Wild Boy in Twilight — Yu-Hsiang Shawn Cheng Solo Exhibitio

Imagine if Bebop were presented through visual sensation, how wild and roaring would the transformation be? By using music as an abstract sculpture media and utilizing light, shadow and modern technology, Taiwanese artist Yu-Hsiang Cheng presents a brand new viewing experience through multiple exposure photography and screen placement. Sound no longer exists, but is replaced with visualization of images. The song “Born Slippy .NUXX” was the soundtrack used toward the end of the 1996 movie Trainspotting, which surprisingly made Underworld a world famous band. This legendary song captured the attention of a group of rock & roll fans where they started to take notice of electronic dance music. In those days, rave scenes, DIY outdoor dance parties, electro music-only dance halls have started to emerge in Taipei, and Yu-Hsiang Cheng was also one of the ardent electro music fans back then. Although the lyrics they sang with the atonal melody had no significant meaning, Underworld attempted to resemble the mumblings of a drunken man. This approach was a downright reflection of the confusion and cynicism that the youth of that generation embraced.

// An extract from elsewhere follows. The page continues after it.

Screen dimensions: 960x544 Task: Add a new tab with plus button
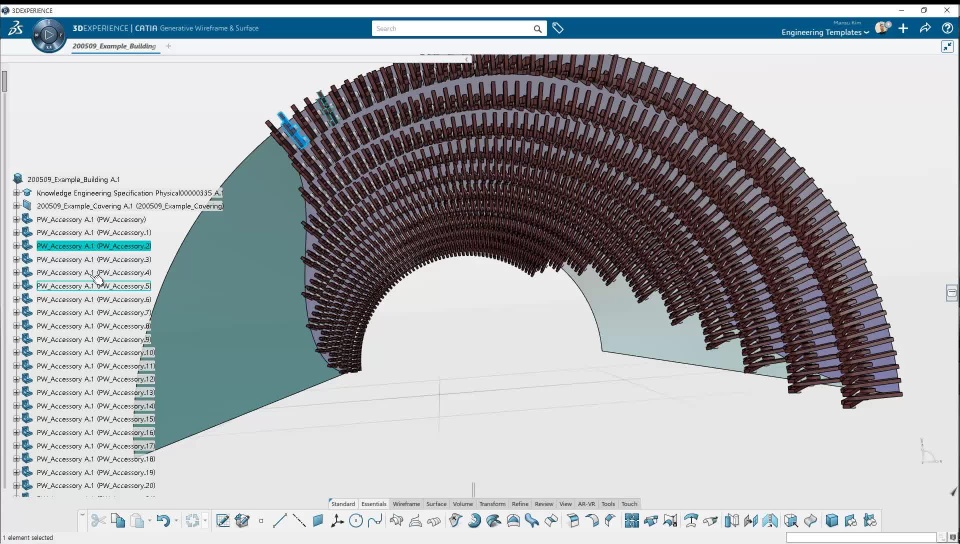coord(168,46)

If the sounds of Bebop and Born Slippy were both removed and only the images were retained, how would the throb in our hearts be transformed? The artist uses screens as another type of oil canvas, and through displaying images on LED screens, he allows the paint and water droplets to transform along with finger sliding movements over and over again. Images are reproduced, duplicated and reproduced through multiple exposures. Visual sensation becomes a frenzied freedom in the silent space that liberates souls completely without any vocal stimulus.

For this very first new media exhibition at the Gallery Sun, we proudly represent the artwork of Taiwanese cutting edge artist Yu-Hsiang Cheng, who is showcasing his artwork for the first time at a commercial art gallery since his career switch from the tech industry. This is also the first Star Project exhibition, Gallery Sun’s new exhibition series to support cutting-edge artists and cross-domain exhibitions.

The exhibition space consists of three segments that unfold with the display of “How to play like John Coltrane?” artworks on three LED screens, where the artworks maneuver and fluctuate like the structure of musical tones. The second exhibition space displays seven pieces installation art that resemble a treasure chest or kaleidoscope to allow audiences to engage in private visual exploration in a public space. The third exhibition space is covered with total darkness and the images are projected from the ceiling to the floor. It is as though we have entered the crossroads of time and space. All the frantic busyness of city life suddenly goes silent and still, and only leaves behind profusion colors that are so splendid and magnificent.

What cannot be missed is the lavatory at Gallery Sun, as it will be utilized as exhibition space for the very first time. Guests who visit the Gallery for the first time should undergo a unique experience. Imagine seeing the projection artwork dynamically displayed before your eyes within the private and liberating space. The unique sensation of combining spiritual confusion and intertwined time and space is the distinctive experience that this exhibition aims to present.